**SET TASKS**
1. Write out the passage of the notes on the fundamental theorem for line integrals that opens with the words containing "Fundamental theorem for" and closes with "of curve $C$ .".
2. Extend the notes on the fundamental theorem for line integrals, picking up after their final sentence.

**SOURCE DOCUMENT**
_ _ _ _

Fundamental theorem for line integrals: For any function and $C^1$ curve $C$ . $\int_C \nabla f \cdot dr = f(\overrightarrow{r}(b)) - f(\overrightarrow{r}(a))$ where $\overrightarrow{r}(t)$ for $a \leq t \leq b$ is a piece-wise parameterization of curve $C$ .

proof: $\int_a^b \nabla f \cdot \overrightarrow{r}'(t) dt = \int_a^b \frac{\partial f}{\partial x}\frac{dx}{dt} + \frac{\partial f}{\partial y} \frac{dy}{dt} + \frac{\partial f}{\partial z}\frac{dz}{ft} dt = \int_a^b \frac{df(x(t), y(t), z(t))}{dt} dt = f(\overrightarrow{r}(b)) - f(\overrightarrow{r}(a))$
Corollary: If $C$ is "closed curve" (a loop) and $\overrightarrow{F}$ is conservative, then $\int_C \overrightarrow{F} \cdot d \overrightarrow{r} = 0$ (this is because $\overrightarrow{F}$ is conservative means $\exists \nabla f = \overrightarrow{F}$ . Fix $f$ . Because there is a loop, $\int_C \nabla f \cdot d \overrightarrow{r} = \int_a^a \nabla f \cdot d \overrightarrow{r} = 0$ )

_ _ _ _

**DATASET ENTRIES**
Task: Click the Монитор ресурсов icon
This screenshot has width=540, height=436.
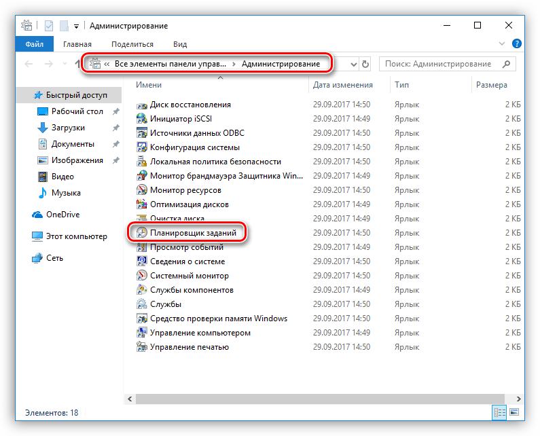Action: click(x=141, y=189)
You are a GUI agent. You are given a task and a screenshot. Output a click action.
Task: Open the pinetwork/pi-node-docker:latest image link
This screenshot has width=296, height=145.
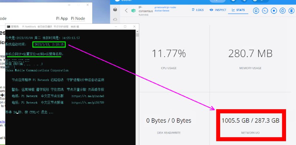tap(165, 9)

_ _ _ _

**TASK-BY-TASK RESULTS**
1.
Fundamental theorem for line integrals: For any function and $C^1$ curve $C$ . $\int_C \nabla f \cdot dr = f(\overrightarrow{r}(b)) - f(\overrightarrow{r}(a))$ where $\overrightarrow{r}(t)$ for $a \leq t \leq b$ is a piece-wise parameterization of curve $C$ .

2.
Independent path: a field is path-independent if $\int_{C1}F \cdot dr = \int_{C2}F \cdot dr$ where $C1, C2$ with the same initial and terminal points.

$\text{conservative} \implies \text{independent path}$
$\text{independent path} \land \text{domain } D \text{ of } F \text{ is open and connected} \implies \text{conservative}$

Flux

Flux: For a curve $C$ and a vector field $F$ , flux is integrated field that are aligned to the normal of the curve. It is used to calculate fluid flow accross the curve.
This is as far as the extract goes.